AM5K2E04: RAM read errors

Muhand Alkhouri

Part Number: AM5K2E04

Hello,

We observe RAM read errors on some of our products. The nature of the read errors is explained in the following attachments-Files :

KS2_DDR_Debug_Spreadsheet_v1_01_errata_applied_error_occurs.xlsx (Debug results after applying KeyStoneII.BTS_errata_advisory.35 in case of error)

KS2_DDR_Debug_Spreadsheet_v1_01_errata_applied_no_error.xlsx (Debug results after applying KeyStoneII.BTS_errata_advisory.35 in case of no error)

KS2_DDR_Debug_Spreadsheet_v1_01_without_errata_error_occurs.xlsx (Debug results befor applying KeyStoneII.BTS_errata_advisory.35 in case of error)

KS2_DDR_Debug_Spreadsheet_v1_01_without_errata_no_error.xlsx (Debug results befor applying KeyStoneII.BTS_errata_advisory.35 in case of no error)

we have noticed the KeyStoneII.BTS_errata_advisory.35 is not applied in our Products, but unfortunately applying KeyStoneII.BTS_errata_advisory.35 doesn't lose our problem.

we hope that you can help us to solve this problem

best regards

Muhand AlkhouriKS2_DDR_Debug_Spreadsheet_v1_01_errata_applied_error_occurs.xlsx KS2_DDR_Debug_Spreadsheet_v1_01_errata_applied_no_error.xlsx KS2_DDR_Debug_Spreadsheet_v1_01_without_errata_error_occurs.xlsx KS2_DDR_Debug_Spreadsheet_v1_01_without_errata_no_error.xlsx

over 2 years ago

0 Shankari G over 2 years ago

TI__Mastermind 19805 points

Dear Customer,

Good day!.

Customer Says " We observe RAM read errors on some of our products.

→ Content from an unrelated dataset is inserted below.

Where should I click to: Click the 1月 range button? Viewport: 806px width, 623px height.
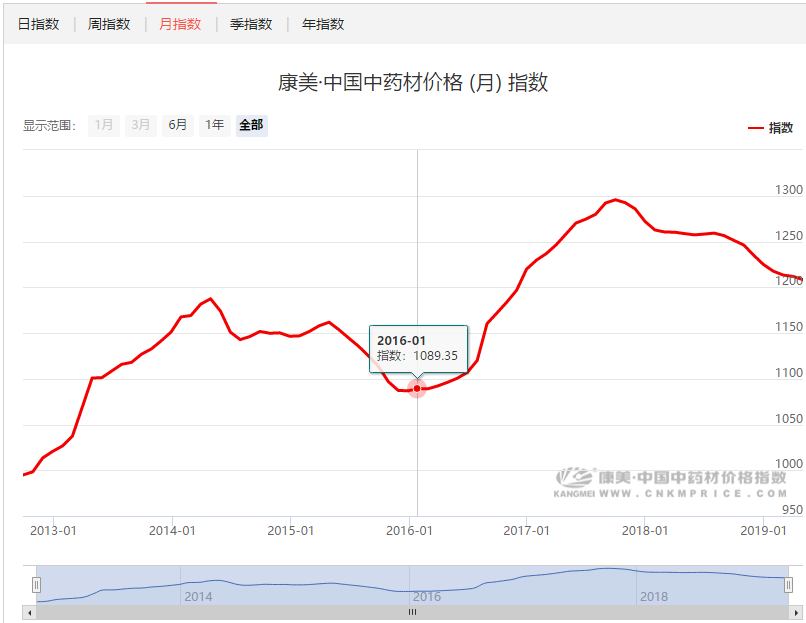click(x=104, y=125)
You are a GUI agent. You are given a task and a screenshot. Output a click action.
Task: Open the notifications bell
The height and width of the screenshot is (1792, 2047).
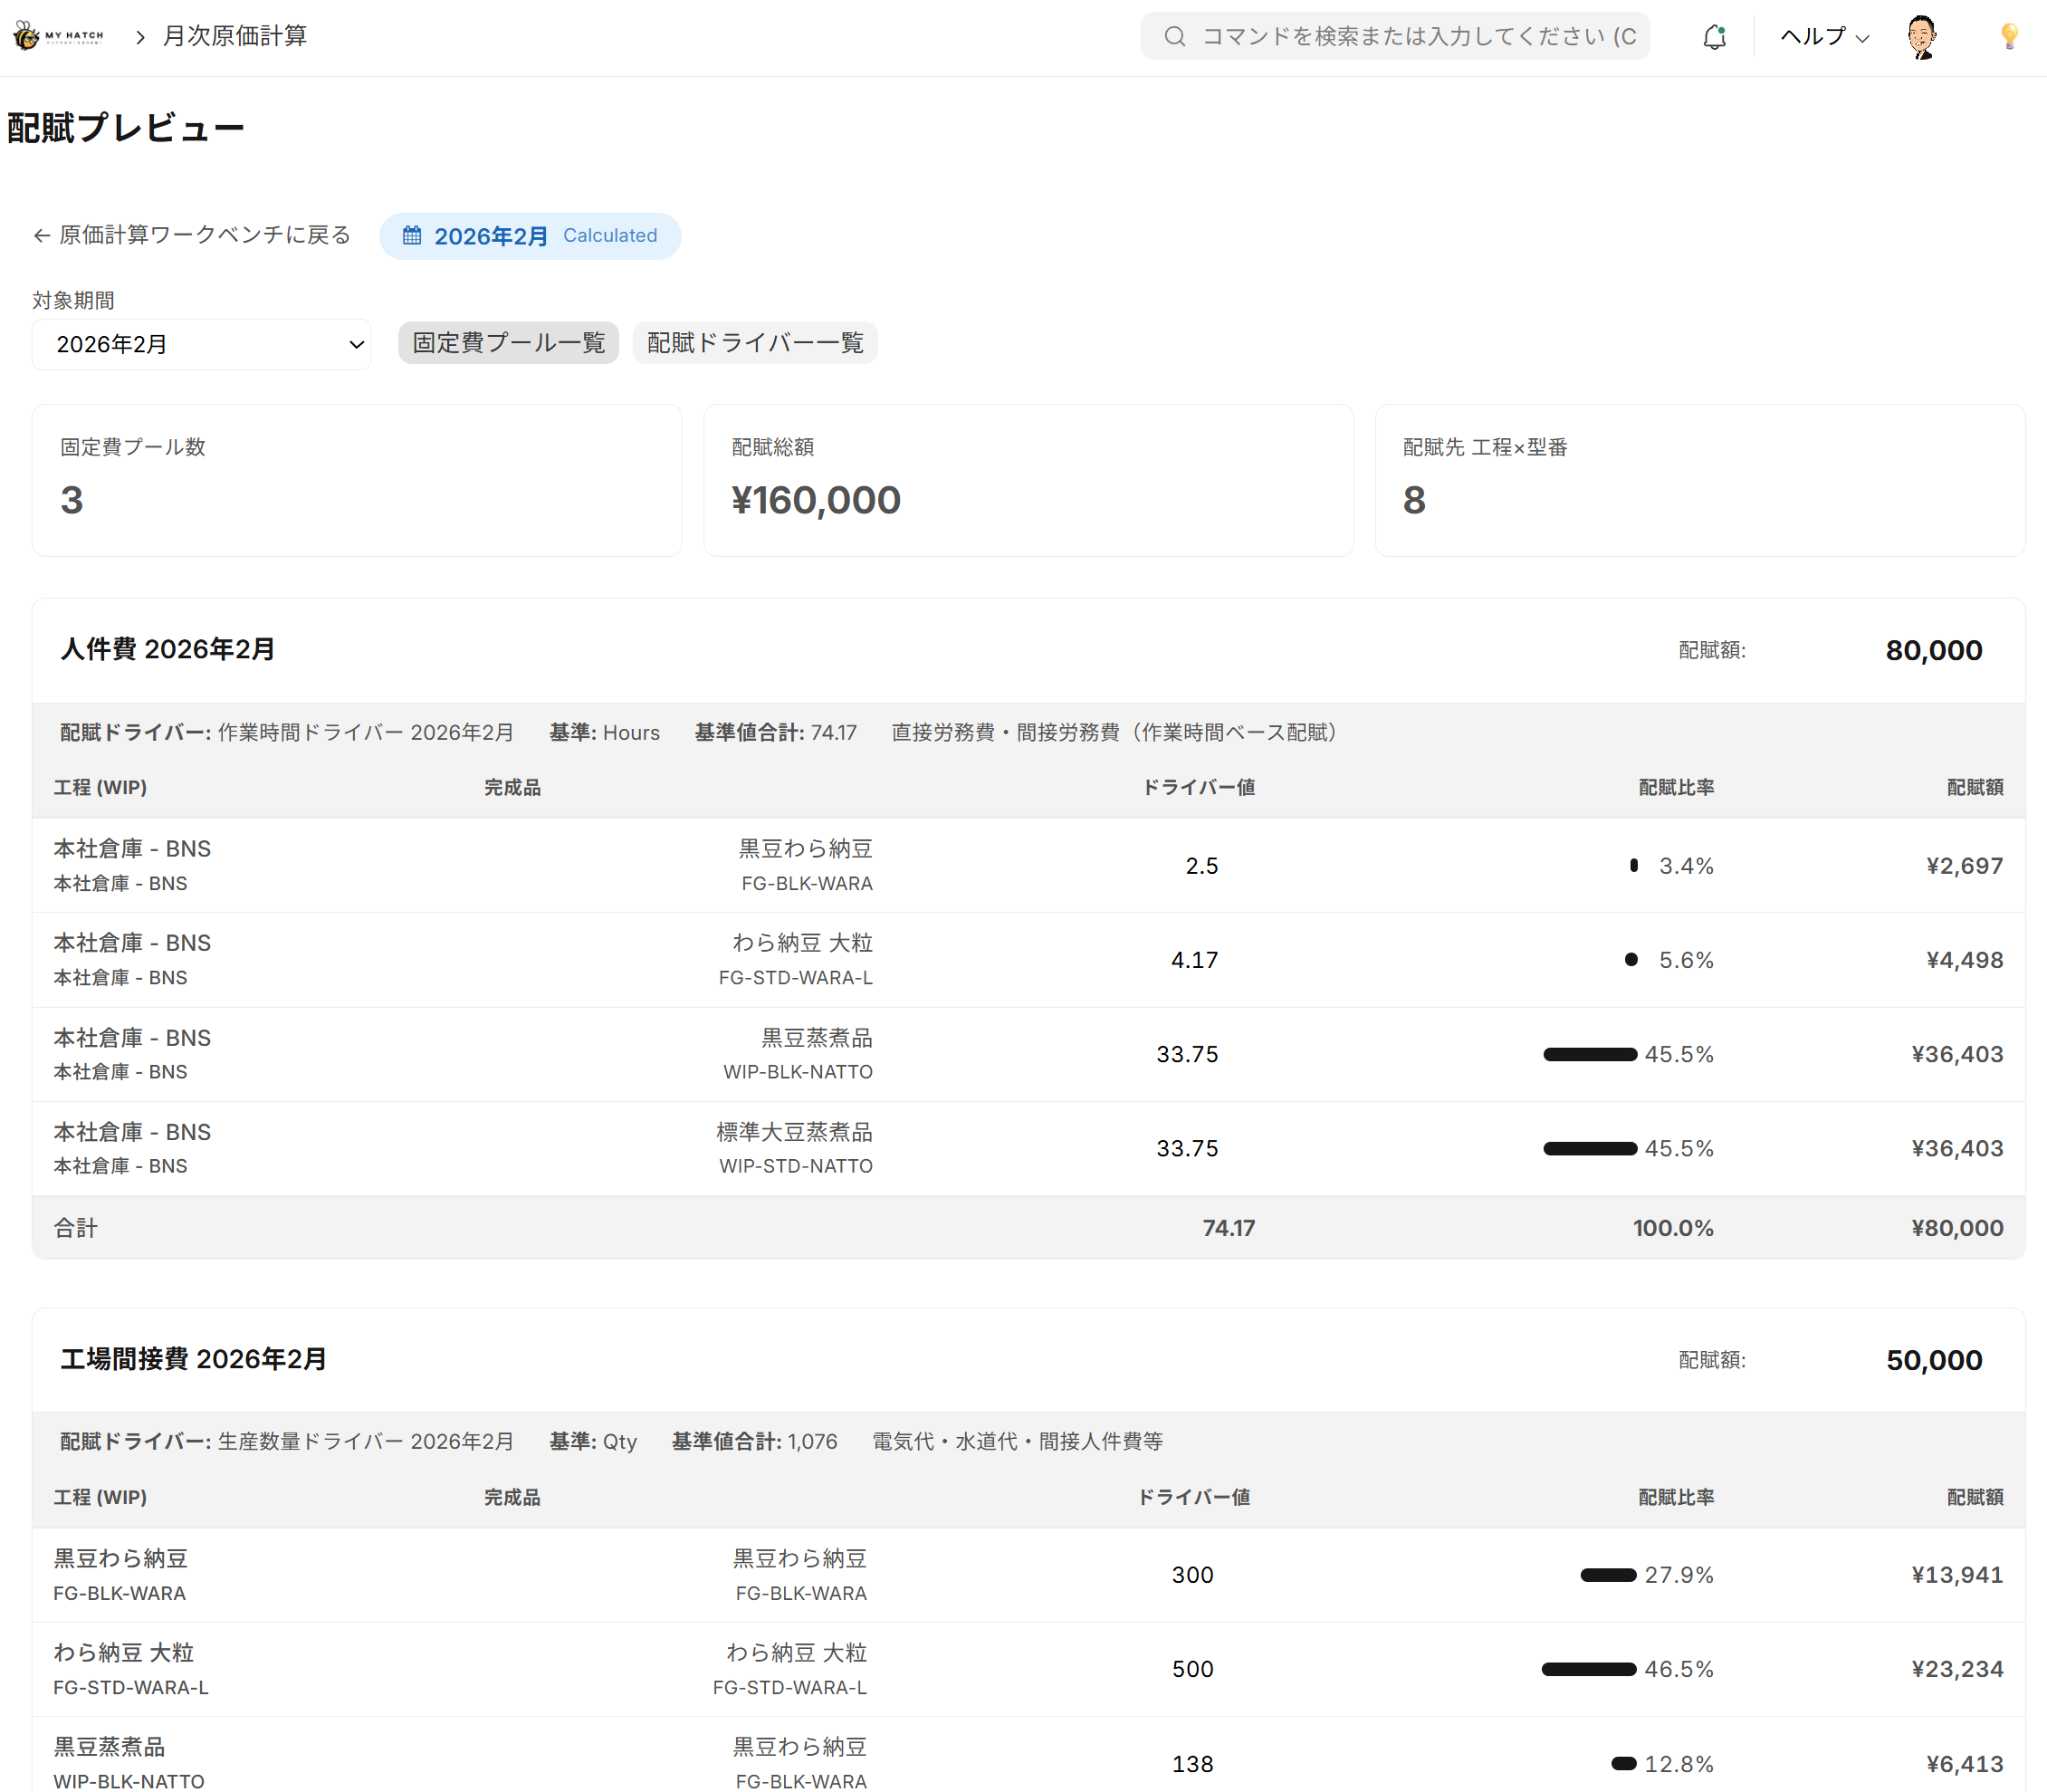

The nature of the read errors is explained in the following attachments-Files :"

Would you please, let us know, how do you test the RAM-read? Using gel file running through CCS?

If yes, would you please specify the information about the gel file used?

Regards

Shankari G

0 Muhand Alkhouri over 2 years ago in reply to Shankari G

Prodigy 10 points

Hello,

thank you for the answer. please see in attachment the information about the used gel file.keystone2-ddr3-debug-tools.zip

best regards

0 Rajarajan Uthayakumar over 2 years ago in reply to Muhand Alkhouri

TI__Expert 4314 points

Hi Muhand,

Issue is due to the gel file. Wile loading the gel file, EVM does not connect and goes to non-responsive state. I have been debugging the gel file. Will provide my suggestions ASAP.

Thanks,

Rajarajan

0 Rajarajan Uthayakumar over 2 years ago in reply to Rajarajan Uthayakumar

TI__Expert 4314 points

Hi Muhand,

I can able to run the project on my EVM using the attached gel file, PFA.

2577.evmk2e.gel

And the gel file that you have shared was not allowing the board to connect to CCS (using OnTargetConnect() function in gel file), since t is wrongly pointing C6657 (Keystone 1) core. Please refer below image.

I have alsoattached the document on "gel file Initialization", PFA.

spraa74a.pdf

Thanks,

Rajarajan

0 Gerald Ruescher over 2 years ago in reply to Rajarajan Uthayakumar

Intellectual 300 points

Hello Shankari, Rajarajan,

my name is Gerald Ruescher, I'm a colleague of Muhand, working in the software departement (Muhand is the hardware engineer in charge). Let me explain what we did:

Our product is already built and shipping since 2019. We do not use an EVM and more important, we do *not* use CCS / CodeComposerStudio for a number of reasons.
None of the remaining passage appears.